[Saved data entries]
######
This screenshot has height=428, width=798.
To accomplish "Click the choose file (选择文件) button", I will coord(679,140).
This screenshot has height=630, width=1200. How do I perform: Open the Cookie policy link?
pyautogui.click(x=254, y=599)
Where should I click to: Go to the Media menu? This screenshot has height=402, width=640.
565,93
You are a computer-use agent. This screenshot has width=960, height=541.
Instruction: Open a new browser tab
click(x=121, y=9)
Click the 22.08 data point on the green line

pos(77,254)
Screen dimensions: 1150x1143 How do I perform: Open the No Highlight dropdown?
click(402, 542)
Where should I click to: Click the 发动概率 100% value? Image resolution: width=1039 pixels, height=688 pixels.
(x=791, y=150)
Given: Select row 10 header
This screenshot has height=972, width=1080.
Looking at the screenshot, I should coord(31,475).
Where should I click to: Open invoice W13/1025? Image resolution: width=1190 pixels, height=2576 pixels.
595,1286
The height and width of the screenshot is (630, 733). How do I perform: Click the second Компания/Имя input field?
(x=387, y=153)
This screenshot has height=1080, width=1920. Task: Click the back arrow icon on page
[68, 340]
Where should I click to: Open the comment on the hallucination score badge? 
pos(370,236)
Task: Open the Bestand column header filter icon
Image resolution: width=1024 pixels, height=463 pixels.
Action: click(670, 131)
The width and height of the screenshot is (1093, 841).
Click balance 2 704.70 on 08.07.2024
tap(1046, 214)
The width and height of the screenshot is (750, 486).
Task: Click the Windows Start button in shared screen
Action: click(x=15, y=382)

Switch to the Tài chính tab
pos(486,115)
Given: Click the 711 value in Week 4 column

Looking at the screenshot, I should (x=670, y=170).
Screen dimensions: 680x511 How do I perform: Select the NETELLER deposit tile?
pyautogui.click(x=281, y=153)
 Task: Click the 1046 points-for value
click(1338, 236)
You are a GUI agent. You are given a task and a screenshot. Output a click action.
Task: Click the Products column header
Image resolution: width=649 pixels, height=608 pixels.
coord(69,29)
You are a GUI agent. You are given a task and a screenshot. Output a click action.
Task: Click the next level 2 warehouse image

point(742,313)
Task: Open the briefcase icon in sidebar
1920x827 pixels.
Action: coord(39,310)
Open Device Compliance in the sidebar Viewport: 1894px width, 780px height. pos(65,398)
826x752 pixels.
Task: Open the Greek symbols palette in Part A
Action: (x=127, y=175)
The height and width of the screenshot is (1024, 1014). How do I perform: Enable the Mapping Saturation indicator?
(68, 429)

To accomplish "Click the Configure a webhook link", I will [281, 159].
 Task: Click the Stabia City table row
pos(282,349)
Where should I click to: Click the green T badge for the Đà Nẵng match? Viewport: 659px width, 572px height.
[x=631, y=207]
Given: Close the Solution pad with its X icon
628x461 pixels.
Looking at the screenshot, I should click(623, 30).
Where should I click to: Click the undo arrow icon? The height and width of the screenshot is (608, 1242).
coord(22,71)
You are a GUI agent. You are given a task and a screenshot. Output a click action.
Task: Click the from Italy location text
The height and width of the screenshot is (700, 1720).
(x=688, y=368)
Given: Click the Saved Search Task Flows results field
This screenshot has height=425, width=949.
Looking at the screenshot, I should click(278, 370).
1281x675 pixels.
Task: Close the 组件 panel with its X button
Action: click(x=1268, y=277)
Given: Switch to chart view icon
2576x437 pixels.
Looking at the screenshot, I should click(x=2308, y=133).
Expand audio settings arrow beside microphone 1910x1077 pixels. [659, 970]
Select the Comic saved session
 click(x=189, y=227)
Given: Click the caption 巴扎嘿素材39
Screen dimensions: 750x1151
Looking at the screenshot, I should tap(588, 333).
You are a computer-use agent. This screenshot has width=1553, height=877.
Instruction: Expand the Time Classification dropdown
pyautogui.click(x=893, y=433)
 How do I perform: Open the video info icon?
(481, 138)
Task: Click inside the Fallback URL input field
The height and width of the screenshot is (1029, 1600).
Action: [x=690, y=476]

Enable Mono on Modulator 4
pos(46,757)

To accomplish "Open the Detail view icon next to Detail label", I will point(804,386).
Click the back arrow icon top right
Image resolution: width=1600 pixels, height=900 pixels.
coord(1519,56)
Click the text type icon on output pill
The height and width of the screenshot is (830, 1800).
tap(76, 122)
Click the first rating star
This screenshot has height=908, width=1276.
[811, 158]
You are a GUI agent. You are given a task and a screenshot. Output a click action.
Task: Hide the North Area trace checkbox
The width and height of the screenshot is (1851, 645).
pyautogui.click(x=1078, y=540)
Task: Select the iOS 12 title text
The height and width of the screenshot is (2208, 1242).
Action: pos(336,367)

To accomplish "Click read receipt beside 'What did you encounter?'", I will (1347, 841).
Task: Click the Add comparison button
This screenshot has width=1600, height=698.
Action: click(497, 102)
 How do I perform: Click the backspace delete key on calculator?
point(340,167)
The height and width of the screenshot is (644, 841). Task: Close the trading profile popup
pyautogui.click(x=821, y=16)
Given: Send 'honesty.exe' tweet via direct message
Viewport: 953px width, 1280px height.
######
Nothing above should be left out. Print all the records exactly.

- [Worked solution]:
This screenshot has height=428, width=798.
To accomplish "Click the choose file (选择文件) button", I will coord(679,140).
This screenshot has height=630, width=1200. How do I perform: Open the Cookie policy link?
pyautogui.click(x=254, y=599)
Where should I click to: Go to the Media menu? This screenshot has height=402, width=640.
565,93
You are a computer-use agent. This screenshot has width=960, height=541.
Instruction: Open a new browser tab
click(x=121, y=9)
Click the 22.08 data point on the green line

pos(77,254)
Screen dimensions: 1150x1143 How do I perform: Open the No Highlight dropdown?
click(402, 542)
Where should I click to: Click the 发动概率 100% value? Image resolution: width=1039 pixels, height=688 pixels.
(x=791, y=150)
Given: Select row 10 header
This screenshot has height=972, width=1080.
Looking at the screenshot, I should coord(31,475).
Where should I click to: Open invoice W13/1025? Image resolution: width=1190 pixels, height=2576 pixels.
595,1286
The height and width of the screenshot is (630, 733). How do I perform: Click the second Компания/Имя input field?
(x=387, y=153)
This screenshot has height=1080, width=1920. Task: Click the back arrow icon on page
[68, 340]
Where should I click to: Open the comment on the hallucination score badge? 
pos(370,236)
Task: Open the Bestand column header filter icon
Image resolution: width=1024 pixels, height=463 pixels.
Action: click(670, 131)
The width and height of the screenshot is (1093, 841).
Click balance 2 704.70 on 08.07.2024
tap(1046, 214)
The width and height of the screenshot is (750, 486).
Task: Click the Windows Start button in shared screen
Action: click(x=15, y=382)

Switch to the Tài chính tab
pos(486,115)
Given: Click the 711 value in Week 4 column

Looking at the screenshot, I should (x=670, y=170).
Screen dimensions: 680x511 How do I perform: Select the NETELLER deposit tile?
pyautogui.click(x=281, y=153)
 Task: Click the 1046 points-for value
click(1338, 236)
You are a GUI agent. You are given a task and a screenshot. Output a click action.
Task: Click the Products column header
Image resolution: width=649 pixels, height=608 pixels.
coord(69,29)
You are a GUI agent. You are given a task and a screenshot. Output a click action.
Task: Click the next level 2 warehouse image

point(742,313)
Task: Open the briefcase icon in sidebar
1920x827 pixels.
Action: coord(39,310)
Open Device Compliance in the sidebar Viewport: 1894px width, 780px height. pos(65,398)
826x752 pixels.
Task: Open the Greek symbols palette in Part A
Action: (x=127, y=175)
The height and width of the screenshot is (1024, 1014). How do I perform: Enable the Mapping Saturation indicator?
(68, 429)

To accomplish "Click the Configure a webhook link", I will [281, 159].
 Task: Click the Stabia City table row
pos(282,349)
Where should I click to: Click the green T badge for the Đà Nẵng match? Viewport: 659px width, 572px height.
[x=631, y=207]
Given: Close the Solution pad with its X icon
628x461 pixels.
Looking at the screenshot, I should click(623, 30).
Where should I click to: Click the undo arrow icon? The height and width of the screenshot is (608, 1242).
coord(22,71)
You are a GUI agent. You are given a task and a screenshot. Output a click action.
Task: Click the from Italy location text
The height and width of the screenshot is (700, 1720).
(x=688, y=368)
Given: Click the Saved Search Task Flows results field
This screenshot has height=425, width=949.
Looking at the screenshot, I should click(278, 370).
1281x675 pixels.
Task: Close the 组件 panel with its X button
Action: click(x=1268, y=277)
Given: Switch to chart view icon
2576x437 pixels.
Looking at the screenshot, I should click(x=2308, y=133).
Expand audio settings arrow beside microphone 1910x1077 pixels. [659, 970]
Select the Comic saved session
 click(x=189, y=227)
Given: Click the caption 巴扎嘿素材39
Screen dimensions: 750x1151
Looking at the screenshot, I should tap(588, 333).
You are a computer-use agent. This screenshot has width=1553, height=877.
Instruction: Expand the Time Classification dropdown
pyautogui.click(x=893, y=433)
 How do I perform: Open the video info icon?
(481, 138)
Task: Click inside the Fallback URL input field
The height and width of the screenshot is (1029, 1600).
Action: [x=690, y=476]

Enable Mono on Modulator 4
pos(46,757)

To accomplish "Open the Detail view icon next to Detail label", I will point(804,386).
Click the back arrow icon top right
Image resolution: width=1600 pixels, height=900 pixels.
coord(1519,56)
Click the text type icon on output pill
The height and width of the screenshot is (830, 1800).
tap(76, 122)
Click the first rating star
This screenshot has height=908, width=1276.
[811, 158]
You are a GUI agent. You are given a task and a screenshot. Output a click action.
Task: Hide the North Area trace checkbox
The width and height of the screenshot is (1851, 645).
pyautogui.click(x=1078, y=540)
Task: Select the iOS 12 title text
The height and width of the screenshot is (2208, 1242).
Action: pos(336,367)

To accomplish "Click read receipt beside 'What did you encounter?'", I will (1347, 841).
Task: Click the Add comparison button
This screenshot has width=1600, height=698.
Action: click(497, 102)
 How do I perform: Click the backspace delete key on calculator?
point(340,167)
The height and width of the screenshot is (644, 841). Task: Close the trading profile popup
pyautogui.click(x=821, y=16)
Given: Send 'honesty.exe' tweet via direct message
Viewport: 953px width, 1280px height.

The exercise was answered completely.